begin

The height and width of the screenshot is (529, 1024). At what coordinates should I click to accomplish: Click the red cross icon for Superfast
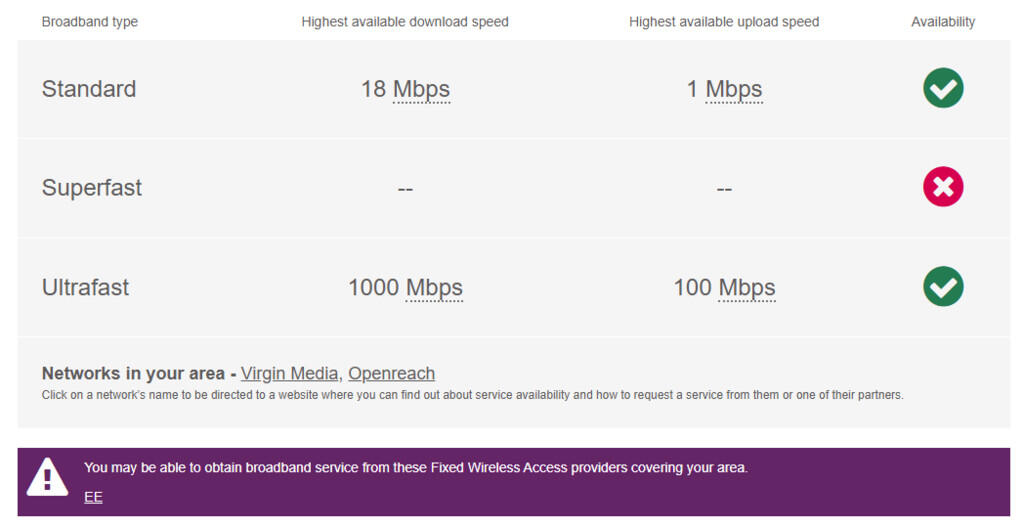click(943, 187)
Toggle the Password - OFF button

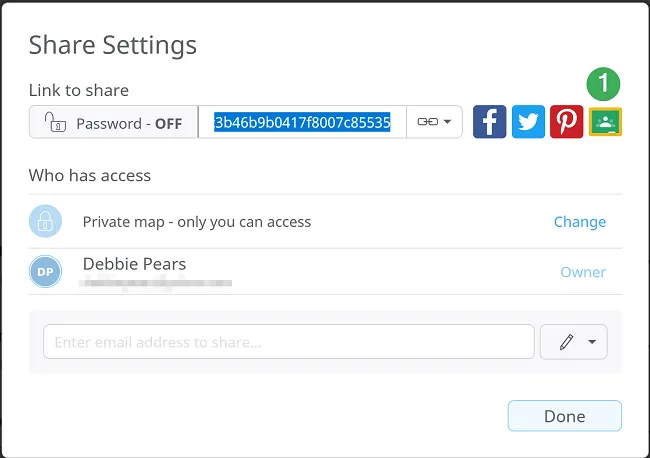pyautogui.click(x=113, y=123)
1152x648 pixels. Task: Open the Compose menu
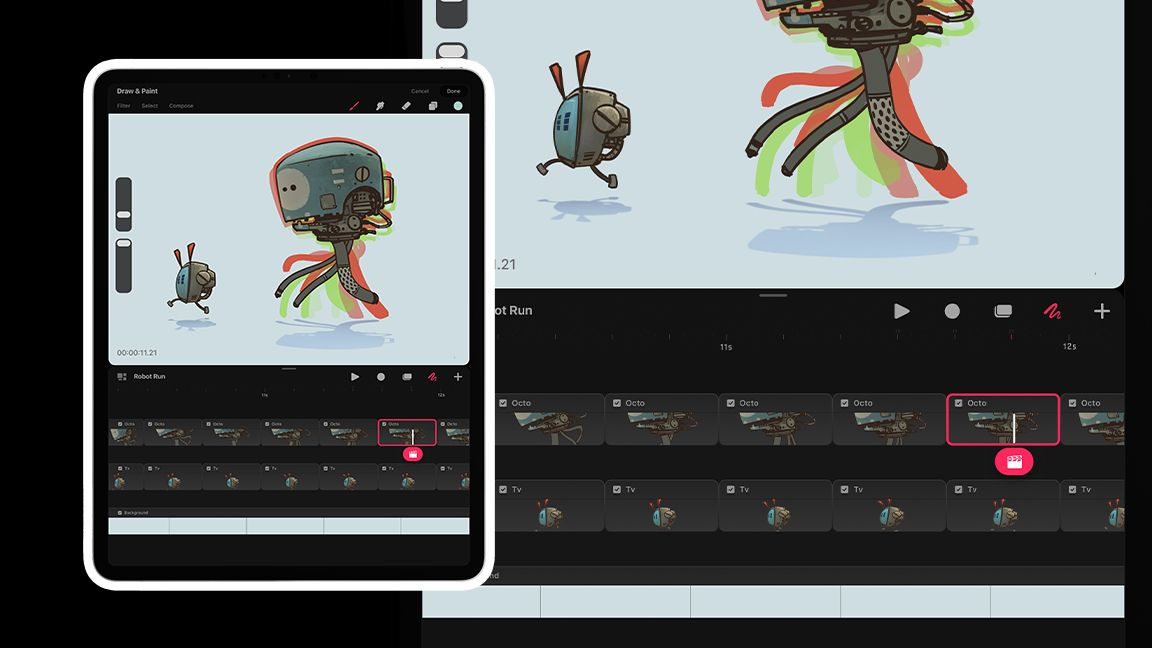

end

PROBLEM REQUIREMENTS :: Set down the text of each entry above word for word, leaving the pictures out.

RESPONSE TO THIS TASK ::
The height and width of the screenshot is (529, 1024). At what coordinates should I click to accomplish: Click the red cross icon for Superfast
click(943, 187)
Toggle the Password - OFF button

pyautogui.click(x=113, y=123)
1152x648 pixels. Task: Open the Compose menu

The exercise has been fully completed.